0

I did this expriment https://en.algorithmica.org/hpc/pipelining/branching/

which is inspired by the most upvoted Stack Overflow question ever.

Why is processing a sorted array faster than processing an unsorted array?

however i got a symmetrical result on Apple M1 chip:

(while the experiment use AMD Zen2)

enter image description here

the code is

#include <bits/stdc++.h>

#ifndef N
#define N 1'000'000
#endif

#ifndef T
#define T 1e8
#endif

#ifndef P
#define P 50
#endif

const int K = T / N;
int a[N];

int main()
{
    for (int i = 0; i < N; i++)
        a[i] = rand() % 100;

#ifdef SORT
    std::sort(a, a + N);
#endif

    clock_t start = clock();
    volatile int s = 0;

    for (int k = 0; k < K; k++)
        for (int i = 0; i < N; i++)
#ifdef CMOV
            s += (a[i] < P ? a[i] : 0);
#else
            // if (__builtin_expect(a[i] < P, false))// [[unlikely]]
            if (a[i] < P)
                s += a[i];
#endif

    float seconds = float(clock() - start) / CLOCKS_PER_SEC;
    float per_element = 1e9 * seconds / K / N;

    printf("%.4f %.4f %.4f\n", seconds, per_element, 2 * per_element);
    printf("%d\n", s);

    return 0;
}

and the plot code with ipython:

import pickle
import matplotlib.pyplot as plt
import seaborn as sns

sns.reset_defaults()
sns.set_theme(style='whitegrid')

# benchmark
def bench(n=10**6, p=50, t=10**8, sort=False, cmov=False, unroll=False, cc='clang++'):
    res = !{cc} -std=c++17 -O3 -D N={n} -D T={t} -D P={p} {"-D CMOV" if cmov else ""} {"-D SORT" if sort else ""} {"-funroll-loops" if unroll else ""} branching.cc -o run && ./run
    print(res)
    return float(res[0].split()[-1])

ps = list(range(0, 101))
rs = [bench(p=p) for p in ps]

# plot
with open('ps.pkl', 'wb') as file:
    pickle.dump(rs, file)

with open('ps.pkl', 'rb') as file:
    rs = pickle.load(file)

plt.plot(ps, rs, c='darkred')

plt.xlabel('Branch probability (P)')
plt.ylabel('Cycles per iteration')

plt.title('for (int i = 0; i < N; i++) if (a[i] < P) s += a[i]', pad=12)

plt.ylim(bottom=0)
plt.margins(0)

fig = plt.gcf()
fig.savefig('branchy-vs-branchless.svg')
plt.show()

if the condition is true ,there would be more instructions for add to s so there should have a asymmetrical result.

why?

i tried to change !{cc} -std=c++17 -O3 to -O2 -O1 and -O0 but the result is still symmetrical

Add branchless experiment results:

enter image description here

  • check assembly.
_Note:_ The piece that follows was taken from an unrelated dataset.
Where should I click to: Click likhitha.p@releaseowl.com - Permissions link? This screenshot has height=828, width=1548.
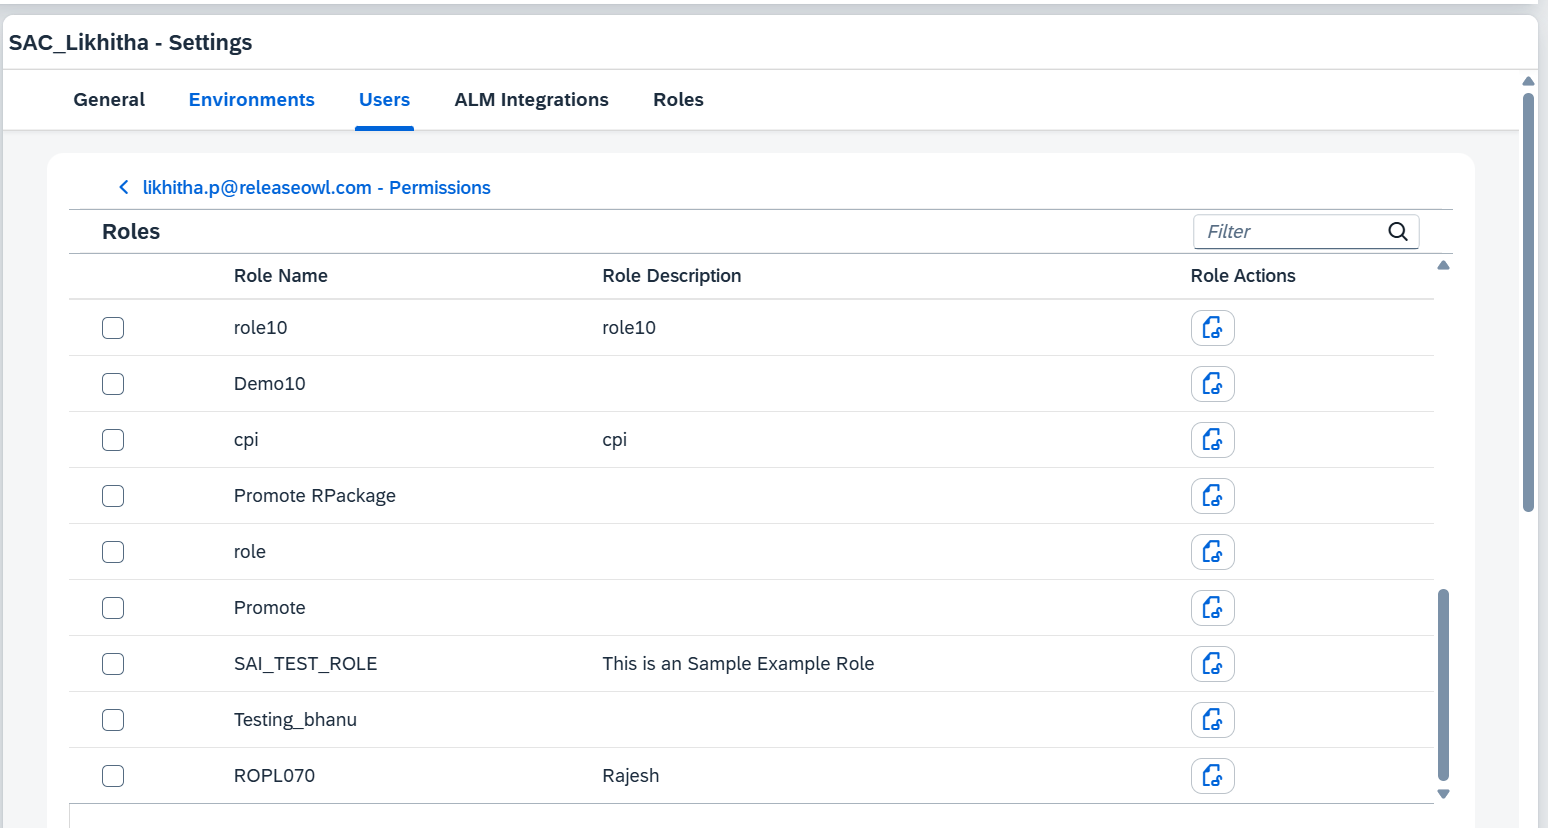pyautogui.click(x=316, y=188)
The cost of branch-miss is usually far larger then the cost of execution of few instruction produced from `s += a[i];`. It will likely be a single assembly instruction. Moreover, ARM cpus supports "conditional" instruction that are executed only if a specific bit in a status register is set/unset. – tstanisl May 12 '23 at 09:51
  • from what you wrote here it is not clear why you expect non-symmetric graph. You just say "if the condition .... so there should have a symmetrical result" you do get a symmetrical result. – 463035818_is_not_an_ai May 12 '23 at 09:53
  • 1
    Offtopic: In C++ do not use `#define` to handle constants. Use `const int ...` or better `constexpr int ....`. – Marek R May 12 '23 at 10:06
  • Do also experiment with: `s += (a[i] < P) * a[i];` (branchless). – Marek R May 12 '23 at 10:10
  • Here `#define` is used instead of `constexpr int ....` is because that it's convenient to pass the value and count time cost of different `p` – Bowen Smith May 12 '23 at 10:29
  • Also I did branchless experiment with `s += (a[i] < P) * a[i];` it has a const result around 1 with `-O3` flag on, added result pics above. – Bowen Smith May 12 '23 at 10:37
  • the instructions to add two integers are marginal compared to the cost of a branch prediction miss. Thats what the stackoverflow question and the article you link is all about – 463035818_is_not_an_ai May 12 '23 at 11:07
  • Why do you expect an asymmetric graph? At least in theory the branch predictor should be able to reduce the costs for the 100% and 0% hit case to the same values. The only difference is, if the memory fetch (a[i]) can be fast enough speculatively executed. It might be also cached in a register but that would require you to check the generated assembly code. – Alois Kraus May 18 '23 at 20:44

0 Answers0